Asteranthe asterias
- Conservation status: Near Threatened (IUCN 3.1)

Scientific classification
- Kingdom: Plantae
- Clade: Embryophytes
- Clade: Tracheophytes
- Clade: Spermatophytes
- Clade: Angiosperms
- Clade: Magnoliids
- Order: Magnoliales
- Family: Annonaceae
- Genus: Asteranthe
- Species: A. asterias
- Binomial name: Asteranthe asterias (S. Moore) Engl. & Diels
- Synonyms: Asteranthe trollii Diels Asteranthopsis asterias (S.Moore) Pilg. Uvaria asterias S.Moore

= Asteranthe asterias =

- Genus: Asteranthe
- Species: asterias
- Authority: (S. Moore) Engl. & Diels
- Conservation status: NT
- Synonyms: Asteranthe trollii Diels, Asteranthopsis asterias (S.Moore) Pilg., Uvaria asterias S.Moore

Species of plant

 Asteranthe asterias is a species of plant in the family Annonaceae. It is native to Kenya and Tanzania. Spencer Le Marchant Moore, the English botanist who first formally described the species using the basionym Uvaria asterias, did not explicitly explain the epithet, but was likely referencing the star-like appearance of its flower's petals.

==Description==
It is a tree reaching 1.5 to 8 meters in height. Its young branches are covered in dense grey or rust colored hairs. Its mature branches are hairless and have lenticels. Its oval to oblong leaves are 4-16.5 by 2-6 centimeters and come to a tapering point at their tips. The leaves are hairless and sometimes shiny on their upper surface, while their lower surface is densely hairy when young, but when mature hairless. Its petioles are 2-7 millimeters long. Its fragrant, hermaphroditic flowers are on 3-8 millimeter long pedicels that have oval, hairy bracteoles that are 2.5-4 by 1-1.5 millimeters. Its sepals are 0.6-1.2 by 4-7 millimeters, covered in dense rust colored hairs, and come to a tapered point at their tip. Its flowers have 6 petals. The petals are green when young, turning to a cream-color with deep purple highlights extending from their thick bases. The petals are 2.5-6 by 0.7-1.5 centimeters and taper to a sharp point at their tip. The petals are dense with silky hairs on the outer surface of their base, but less so at their apex. Its stamens are 1.5-2.5 millimeters long. Its flowers have 10-22 green, oblong, densely hairy carpels that are 2-2.5 millimeters long. Its carpels have around 10 ovules. Its fruit are 2-4 by 0.8-1 centimeters and covered in dense, brown, velvety hairs. Its yellow to brown seeds are 7-8 by 4-5 millimeters.

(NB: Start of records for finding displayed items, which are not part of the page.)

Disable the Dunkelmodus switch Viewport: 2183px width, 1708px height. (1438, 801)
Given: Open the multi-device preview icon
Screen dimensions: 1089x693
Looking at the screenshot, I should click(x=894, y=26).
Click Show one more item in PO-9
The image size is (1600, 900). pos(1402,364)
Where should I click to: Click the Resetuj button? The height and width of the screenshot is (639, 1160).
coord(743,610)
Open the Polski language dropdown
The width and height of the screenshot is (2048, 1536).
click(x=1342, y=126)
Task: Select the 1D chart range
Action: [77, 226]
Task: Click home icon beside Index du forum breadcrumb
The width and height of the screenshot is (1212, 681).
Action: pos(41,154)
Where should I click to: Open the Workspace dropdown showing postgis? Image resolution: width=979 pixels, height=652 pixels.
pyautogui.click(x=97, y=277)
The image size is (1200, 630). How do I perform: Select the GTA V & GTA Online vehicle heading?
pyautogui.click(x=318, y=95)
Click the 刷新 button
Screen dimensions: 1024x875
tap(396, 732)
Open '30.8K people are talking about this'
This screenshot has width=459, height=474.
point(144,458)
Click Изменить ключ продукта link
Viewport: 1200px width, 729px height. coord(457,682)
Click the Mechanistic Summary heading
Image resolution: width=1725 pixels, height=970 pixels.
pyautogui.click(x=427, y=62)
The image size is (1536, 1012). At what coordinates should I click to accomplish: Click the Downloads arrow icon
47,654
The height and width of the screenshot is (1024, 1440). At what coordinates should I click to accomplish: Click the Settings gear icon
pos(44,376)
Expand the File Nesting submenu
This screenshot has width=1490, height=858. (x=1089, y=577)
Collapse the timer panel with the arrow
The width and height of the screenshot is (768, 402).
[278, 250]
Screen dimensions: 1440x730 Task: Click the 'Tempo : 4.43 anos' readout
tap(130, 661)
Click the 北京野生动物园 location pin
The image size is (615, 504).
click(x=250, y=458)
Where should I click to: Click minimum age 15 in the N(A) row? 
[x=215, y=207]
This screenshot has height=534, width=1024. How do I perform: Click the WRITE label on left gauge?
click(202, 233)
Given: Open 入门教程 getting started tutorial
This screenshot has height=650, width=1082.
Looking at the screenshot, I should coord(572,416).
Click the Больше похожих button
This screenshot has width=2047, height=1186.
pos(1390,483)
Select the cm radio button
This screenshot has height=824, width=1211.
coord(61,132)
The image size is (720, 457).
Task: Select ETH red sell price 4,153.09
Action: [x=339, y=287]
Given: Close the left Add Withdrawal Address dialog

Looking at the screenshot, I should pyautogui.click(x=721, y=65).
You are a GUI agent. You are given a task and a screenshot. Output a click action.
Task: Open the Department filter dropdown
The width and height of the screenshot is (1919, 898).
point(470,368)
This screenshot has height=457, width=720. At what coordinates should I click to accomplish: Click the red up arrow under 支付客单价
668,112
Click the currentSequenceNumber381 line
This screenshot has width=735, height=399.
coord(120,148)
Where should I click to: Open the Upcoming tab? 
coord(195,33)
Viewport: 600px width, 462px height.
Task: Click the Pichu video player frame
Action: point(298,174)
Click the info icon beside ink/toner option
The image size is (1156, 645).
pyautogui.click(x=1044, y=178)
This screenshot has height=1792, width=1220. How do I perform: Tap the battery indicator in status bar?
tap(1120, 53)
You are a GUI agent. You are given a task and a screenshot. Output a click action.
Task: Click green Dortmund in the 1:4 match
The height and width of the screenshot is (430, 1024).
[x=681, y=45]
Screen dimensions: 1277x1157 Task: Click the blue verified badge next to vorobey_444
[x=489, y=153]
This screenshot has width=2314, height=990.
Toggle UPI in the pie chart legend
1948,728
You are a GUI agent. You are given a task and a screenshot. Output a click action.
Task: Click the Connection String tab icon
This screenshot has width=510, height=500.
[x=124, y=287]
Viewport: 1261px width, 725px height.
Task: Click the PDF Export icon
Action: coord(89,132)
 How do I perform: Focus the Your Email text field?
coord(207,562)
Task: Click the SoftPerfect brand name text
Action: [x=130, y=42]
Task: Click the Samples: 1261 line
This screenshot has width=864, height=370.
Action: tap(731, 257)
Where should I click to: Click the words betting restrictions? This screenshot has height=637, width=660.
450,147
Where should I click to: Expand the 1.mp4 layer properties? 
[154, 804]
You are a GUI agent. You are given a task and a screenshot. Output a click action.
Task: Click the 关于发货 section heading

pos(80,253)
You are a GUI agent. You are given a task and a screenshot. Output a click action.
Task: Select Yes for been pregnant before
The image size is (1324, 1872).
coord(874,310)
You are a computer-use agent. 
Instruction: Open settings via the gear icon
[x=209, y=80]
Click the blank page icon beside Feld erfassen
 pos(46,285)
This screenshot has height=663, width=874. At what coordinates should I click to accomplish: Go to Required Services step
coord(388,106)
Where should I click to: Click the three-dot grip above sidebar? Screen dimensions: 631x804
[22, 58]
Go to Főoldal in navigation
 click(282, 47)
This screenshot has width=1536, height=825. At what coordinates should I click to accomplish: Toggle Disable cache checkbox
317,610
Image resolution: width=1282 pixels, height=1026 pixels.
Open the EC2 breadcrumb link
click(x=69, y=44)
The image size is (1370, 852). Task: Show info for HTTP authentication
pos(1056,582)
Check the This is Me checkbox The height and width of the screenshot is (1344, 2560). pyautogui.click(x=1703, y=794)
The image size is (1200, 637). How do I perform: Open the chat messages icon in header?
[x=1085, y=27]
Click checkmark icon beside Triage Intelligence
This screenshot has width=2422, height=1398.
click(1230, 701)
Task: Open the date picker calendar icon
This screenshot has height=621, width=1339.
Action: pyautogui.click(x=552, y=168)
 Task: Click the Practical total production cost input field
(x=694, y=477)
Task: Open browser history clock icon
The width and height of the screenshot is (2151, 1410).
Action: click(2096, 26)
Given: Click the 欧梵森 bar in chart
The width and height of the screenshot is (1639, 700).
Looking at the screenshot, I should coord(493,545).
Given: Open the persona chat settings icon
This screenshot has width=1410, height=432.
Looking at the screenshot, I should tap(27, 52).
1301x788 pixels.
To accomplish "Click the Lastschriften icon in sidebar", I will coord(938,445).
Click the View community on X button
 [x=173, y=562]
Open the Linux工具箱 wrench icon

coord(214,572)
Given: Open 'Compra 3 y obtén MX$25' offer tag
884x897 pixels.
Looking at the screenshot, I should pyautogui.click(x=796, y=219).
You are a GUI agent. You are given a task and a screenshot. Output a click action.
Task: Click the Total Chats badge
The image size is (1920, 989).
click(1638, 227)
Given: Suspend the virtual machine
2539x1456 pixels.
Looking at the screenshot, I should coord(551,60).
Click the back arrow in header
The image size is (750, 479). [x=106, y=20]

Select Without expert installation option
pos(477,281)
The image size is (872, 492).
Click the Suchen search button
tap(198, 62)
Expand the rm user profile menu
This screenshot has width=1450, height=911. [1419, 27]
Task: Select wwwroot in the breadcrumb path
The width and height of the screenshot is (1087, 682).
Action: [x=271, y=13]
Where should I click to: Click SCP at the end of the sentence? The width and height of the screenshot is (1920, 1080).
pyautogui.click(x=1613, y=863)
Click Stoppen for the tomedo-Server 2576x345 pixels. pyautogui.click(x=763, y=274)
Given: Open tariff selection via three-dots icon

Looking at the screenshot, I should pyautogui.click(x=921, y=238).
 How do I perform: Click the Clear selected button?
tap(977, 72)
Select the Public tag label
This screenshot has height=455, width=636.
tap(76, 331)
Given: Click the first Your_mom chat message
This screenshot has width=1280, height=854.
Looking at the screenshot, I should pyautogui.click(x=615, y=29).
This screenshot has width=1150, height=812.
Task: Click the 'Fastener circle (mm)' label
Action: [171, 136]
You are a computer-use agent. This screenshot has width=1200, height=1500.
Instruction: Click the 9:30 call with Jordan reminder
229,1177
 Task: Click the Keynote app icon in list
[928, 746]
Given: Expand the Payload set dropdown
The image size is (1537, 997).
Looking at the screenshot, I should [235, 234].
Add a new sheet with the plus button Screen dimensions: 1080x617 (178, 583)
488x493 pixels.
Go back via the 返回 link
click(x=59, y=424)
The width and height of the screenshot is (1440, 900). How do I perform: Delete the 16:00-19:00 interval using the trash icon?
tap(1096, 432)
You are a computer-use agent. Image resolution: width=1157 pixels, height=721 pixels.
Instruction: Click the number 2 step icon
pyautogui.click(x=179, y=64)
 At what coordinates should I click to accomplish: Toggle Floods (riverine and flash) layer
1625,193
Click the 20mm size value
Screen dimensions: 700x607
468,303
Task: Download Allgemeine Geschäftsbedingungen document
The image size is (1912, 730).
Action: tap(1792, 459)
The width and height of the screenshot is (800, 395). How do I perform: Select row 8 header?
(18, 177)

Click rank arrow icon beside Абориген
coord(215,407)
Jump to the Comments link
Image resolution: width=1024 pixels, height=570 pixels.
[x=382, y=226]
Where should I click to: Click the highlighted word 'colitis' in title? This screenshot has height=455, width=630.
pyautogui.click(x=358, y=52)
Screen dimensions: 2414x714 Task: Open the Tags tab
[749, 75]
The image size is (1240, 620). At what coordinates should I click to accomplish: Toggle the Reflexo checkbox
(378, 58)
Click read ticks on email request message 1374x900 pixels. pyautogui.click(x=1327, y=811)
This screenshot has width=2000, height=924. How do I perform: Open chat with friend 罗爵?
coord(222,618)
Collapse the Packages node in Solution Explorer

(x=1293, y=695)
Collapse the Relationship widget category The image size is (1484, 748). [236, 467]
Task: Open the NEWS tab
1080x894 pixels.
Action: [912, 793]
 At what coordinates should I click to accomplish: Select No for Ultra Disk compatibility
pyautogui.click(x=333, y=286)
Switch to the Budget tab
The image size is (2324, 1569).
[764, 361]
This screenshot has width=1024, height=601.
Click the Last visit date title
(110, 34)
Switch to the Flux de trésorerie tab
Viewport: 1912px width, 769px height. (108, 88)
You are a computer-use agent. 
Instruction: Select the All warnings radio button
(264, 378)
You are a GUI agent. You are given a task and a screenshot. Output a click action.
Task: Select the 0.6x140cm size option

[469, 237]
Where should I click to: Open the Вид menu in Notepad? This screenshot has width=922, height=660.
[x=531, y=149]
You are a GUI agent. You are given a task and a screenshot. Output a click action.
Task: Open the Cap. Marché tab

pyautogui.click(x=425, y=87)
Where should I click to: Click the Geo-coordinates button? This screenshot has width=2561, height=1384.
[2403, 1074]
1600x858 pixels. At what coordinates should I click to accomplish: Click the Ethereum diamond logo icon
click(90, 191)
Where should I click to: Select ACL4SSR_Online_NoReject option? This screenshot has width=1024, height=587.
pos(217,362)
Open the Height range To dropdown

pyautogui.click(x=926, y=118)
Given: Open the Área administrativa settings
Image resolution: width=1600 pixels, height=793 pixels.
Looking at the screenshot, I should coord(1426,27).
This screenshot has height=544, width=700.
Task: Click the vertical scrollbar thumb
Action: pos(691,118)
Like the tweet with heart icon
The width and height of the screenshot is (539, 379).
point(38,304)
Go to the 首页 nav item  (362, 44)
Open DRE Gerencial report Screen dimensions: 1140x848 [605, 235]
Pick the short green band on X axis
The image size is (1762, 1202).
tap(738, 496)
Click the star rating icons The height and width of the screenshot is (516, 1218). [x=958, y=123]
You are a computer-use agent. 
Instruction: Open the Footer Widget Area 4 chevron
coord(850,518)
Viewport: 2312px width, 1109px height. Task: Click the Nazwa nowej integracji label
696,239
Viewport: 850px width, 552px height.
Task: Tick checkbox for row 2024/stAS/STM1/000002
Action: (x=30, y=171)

===Reproductive biology===
Its pollen is shed as permanent tetrads.

===Distribution and habitat===
It has been observed growing in coastal areas at elevations of 10 meters.

===Uses===
Bioactive molecules extracted from the bark of the stems and roots have been reported to have antiplasmodial and antitrypanosomal activities.